There’s no such thing as ‘a thought which is actually true’, a thought which is true in any final sense, and if we were to see this then we would instantly stop using thought in the way that we do use it, which is to say for the sake of creating some kind of ontological security for ourselves. Obviously enough, we can only have that sense of ontological security when we believe literally in thought’s productions, when we fail to see that what thought says is ‘true on one level at the same time as being absolutely not true on another level’, and this is why we are so very ‘fond’ of equilibrium states, despite their absurd nature. Link. We gravitate towards convenient E-states just as lemmings gravitate towards a cliff edge; we stick to the absurd nonsensicality of the thought-created world for all we’re worth. We flee from the ineffable grandeur of reality for all we’re worth – we couldn’t flee faster, or more single-mindedly. When reality ‘comes along’ (so to speak) we frantically try to explain it away and for the most part we succeed, and in this way we guarantee our own ‘inner death’. Our glorious ‘success’ at explaining the world to ourselves is at the same time our greatest and most profound ‘failure’, therefore. When we are able to explain (or understand) some phenomenon on the basis of our established way of looking at the world then that phenomenon holds no information for us; ‘information’ is when we can’t explain or understand something on the basis of what we already know – information ‘devalidates’ what we think we know, in other words and this causes us to change our outlook. Information is ‘the difference that makes a difference’, as Gregory Bateson says. When we can explain everything away then we don’t change and if we don’t change then we stagnate! This stagnation is our ‘inner death’…

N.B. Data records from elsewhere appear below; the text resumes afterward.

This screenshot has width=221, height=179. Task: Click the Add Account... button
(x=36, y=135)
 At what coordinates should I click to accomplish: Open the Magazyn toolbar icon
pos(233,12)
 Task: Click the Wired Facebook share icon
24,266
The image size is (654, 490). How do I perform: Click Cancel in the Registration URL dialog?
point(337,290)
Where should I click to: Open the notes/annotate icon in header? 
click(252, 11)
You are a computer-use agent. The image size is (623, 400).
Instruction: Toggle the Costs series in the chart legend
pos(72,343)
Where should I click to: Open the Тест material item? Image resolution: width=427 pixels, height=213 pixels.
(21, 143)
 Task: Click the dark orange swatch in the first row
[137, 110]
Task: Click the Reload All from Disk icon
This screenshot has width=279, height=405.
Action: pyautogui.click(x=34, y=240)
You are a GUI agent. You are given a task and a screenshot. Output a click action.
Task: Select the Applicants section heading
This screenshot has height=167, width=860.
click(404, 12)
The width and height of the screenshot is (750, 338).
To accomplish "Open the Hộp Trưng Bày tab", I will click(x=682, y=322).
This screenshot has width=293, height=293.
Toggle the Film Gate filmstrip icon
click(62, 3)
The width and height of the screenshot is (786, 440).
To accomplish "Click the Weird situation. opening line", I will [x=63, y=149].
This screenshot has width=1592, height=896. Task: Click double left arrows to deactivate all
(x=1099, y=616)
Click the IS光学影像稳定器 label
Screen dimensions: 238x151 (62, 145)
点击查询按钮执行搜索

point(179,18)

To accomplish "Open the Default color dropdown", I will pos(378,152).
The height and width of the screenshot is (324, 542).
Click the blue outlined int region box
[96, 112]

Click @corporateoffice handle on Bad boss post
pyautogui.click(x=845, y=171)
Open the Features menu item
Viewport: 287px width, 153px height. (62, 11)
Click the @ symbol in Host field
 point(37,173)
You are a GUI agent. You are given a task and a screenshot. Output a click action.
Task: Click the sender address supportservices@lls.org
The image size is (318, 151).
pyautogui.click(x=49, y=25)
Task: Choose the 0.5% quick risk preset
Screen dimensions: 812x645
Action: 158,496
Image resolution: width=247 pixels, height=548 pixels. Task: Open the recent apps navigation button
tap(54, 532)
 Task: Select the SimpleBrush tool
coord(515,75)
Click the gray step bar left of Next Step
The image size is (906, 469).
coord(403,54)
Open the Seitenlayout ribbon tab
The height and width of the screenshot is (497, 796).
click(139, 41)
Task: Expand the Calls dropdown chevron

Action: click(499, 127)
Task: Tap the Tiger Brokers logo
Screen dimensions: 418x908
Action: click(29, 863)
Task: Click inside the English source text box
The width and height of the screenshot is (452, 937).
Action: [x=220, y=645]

The key point to understand here is that the passage from disequilibrium to equilibrium is irreversible – it’s a ‘one-way ticket’! We could qualify this statement by saying that the process of moving into equilibrium is ‘irreversible in its own terms’ but since these are the only terms we know or can be aware of it comes down to the same thing. Once we move into equilibrium then the only reality we can be aware of is the reality that makes sense within the terms of the rules that we have taken for granted, and this means that we trapped in the framework, trapped by the rules that the rules themselves will not let us question. Rules never let us question the rules, naturally enough. They could hardly be rules if they did so. Everything we see, think and do is on the basis of the assumed framework and that is why we can’t move beyond the FW (or our thoughts) on purpose. That’s why we can never ‘successfully seek disequilibrium’, even though that is what we are unconsciously hankering after the whole time. We hanker, but we hanker fruitlessly. As we’ve said, we like the nocturnal motorist in the joke who is looking for his lost keys next to the streetlight which the light is better there – our situation is perfectly ridiculous, perfectly futile, and yet we can never see this to be the case. This is our everyday existence in a nutshell, and the only way we can ever find redemption from it is when we stop taking the thinking mind (and all of its hollow goals) as seriously as we do.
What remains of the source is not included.